Modify `LineNumberReader` to consider end-of-stream to be a line terminator.

Specification
-------------

Modify the specification of `LineNumberReader` as follows.

### Class specification

 By default, line numbering begins at 0. This number increments at every line terminator as the data is read, and at the end of the stream if the last character in the stream is not a line terminator. This number can be changed with a call to s`etLineNumber(int)`. Note however, that `setLineNumber(int)` does not actually change the current position in the stream; it only changes the value that will be returned by `getLineNumber()`.
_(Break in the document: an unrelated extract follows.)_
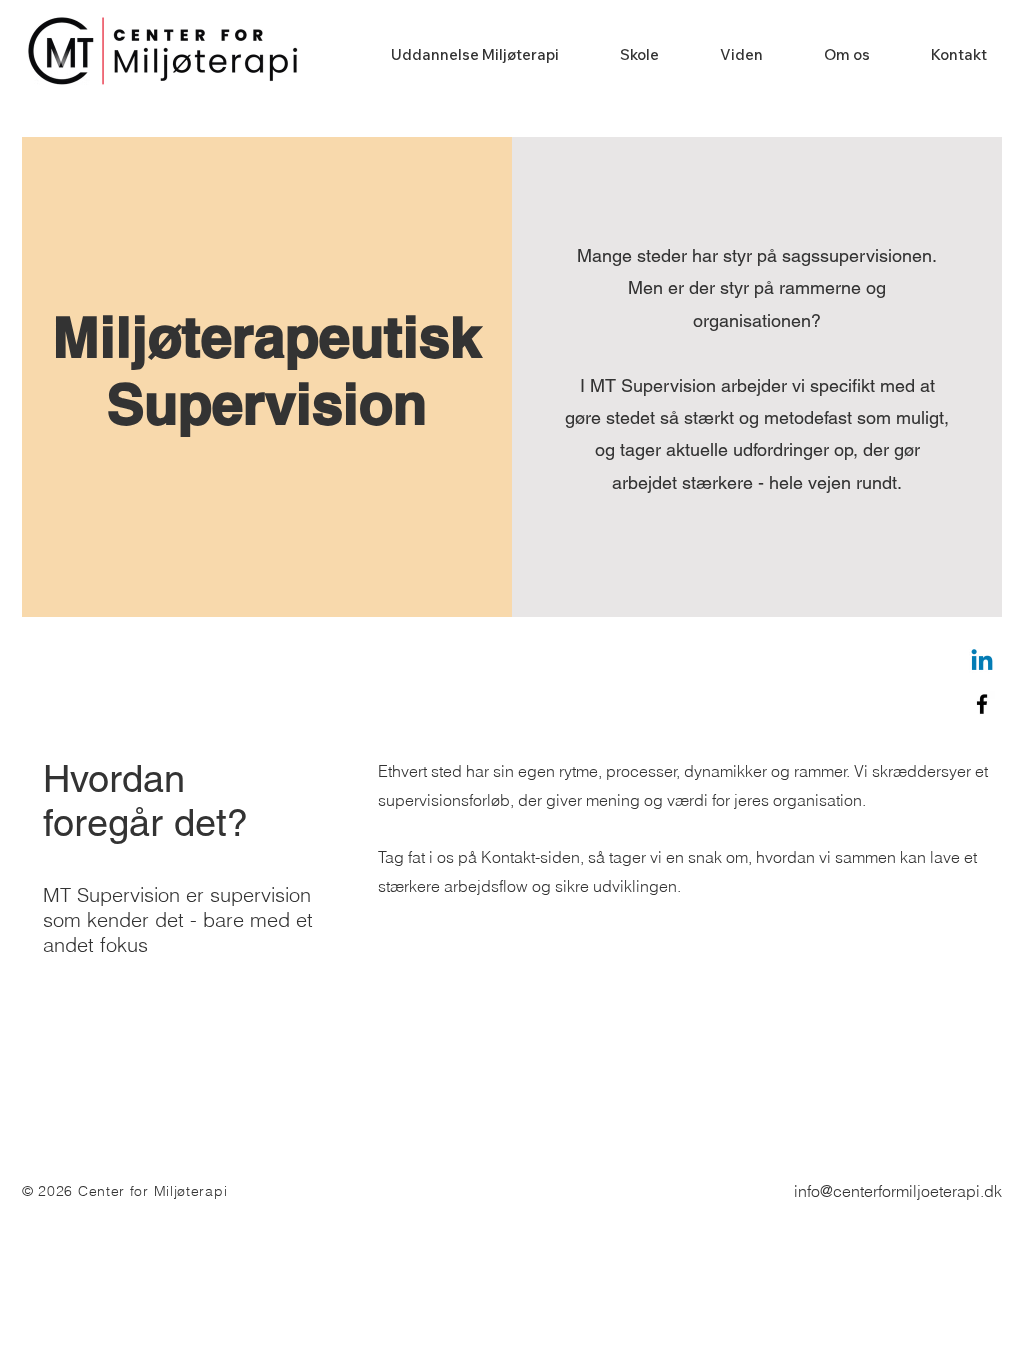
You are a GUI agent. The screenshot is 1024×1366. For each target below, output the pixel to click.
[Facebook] (982, 704)
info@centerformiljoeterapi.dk (898, 1191)
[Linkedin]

A line is considered to be terminated by any one of a line feed ('\n'), a carriage return ('\r'), or a carriage return followed immediately by a linefeed, or any of the previous terminators followed by end of stream, or end of stream not preceded by another terminator.

### read() specification

Read a single character. Line terminators are compressed into single newline ('\n') characters. The current line number is incremented whenever a line terminator is read, or when the end of the stream is reached and the last character in the stream is not a line terminator.

### read(char[],int,int) specification

Read characters into a portion of an array. Line terminators are compressed into single newline ('\n') characters. The current line number is incremented whenever a line terminator is read, or when the end of the stream is reached and the last character in the stream is not a line terminator.

### readLine() specification

Read a line of text. Line terminators are compressed into single newline ('\n') characters. The current line number is incremented whenever a line terminator is read, or when the end of the stream is reached and the last character in the stream is not a line terminator.
Comments
Moving amended request to Approved.
04-08-2020

Moving back to finalized; neither reviewer has further comments.
03-08-2020

1. Add "Line terminators are compressed into single newline ('\n') characters." as the second sentence of the specifications of readLine() and read(char[],int,int). 2. Corrected the specification of the return value of read(char[],int,int) to state "characters" instead of "bytes:" Before: @return The number of bytes read, or -1 if the end of the stream has already been reached <p> After: @return The number of characters read, or -1 if the end of the stream has already been reached
24-07-2020

Moving revised request to Approved.
20-07-2020

We need to tread carefully here as this is changing the behavior of a JDK 1.1 era API. The previous attempt to fix this has to be backed out. I've changed the Compatible Risk to "Medium". Overall I think this proposal is good and benefits from the experience of the first attempt to fix this issue. The common case of using readLine and getLineNumber will not change. I suspect it will be less common to mix read and getLineNumber. A release note is important for this change. It would also be useful to see if we can get some of the open source libraries testing the EA builds to test the change too.
19-07-2020

Moving to Approved, contingent on a release note being written for this change. An alternative and smaller spec edit would just be to redefine line termination. Currently, the spec says: "A line is considered to be terminated by any one of a line feed ('\n'), a carriage return ('\r'), or a carriage return followed immediately by a linefeed." This could be augmented to say: "... or any of the previous terminators followed by end of stream, or end of stream not preceded by another terminator." The current phrasing highlights the difference on each method, which may or may not be an advantage. If you decided to go with this alternative, just revise and re-finalize the spec and I'll re-approve it.
19-03-2020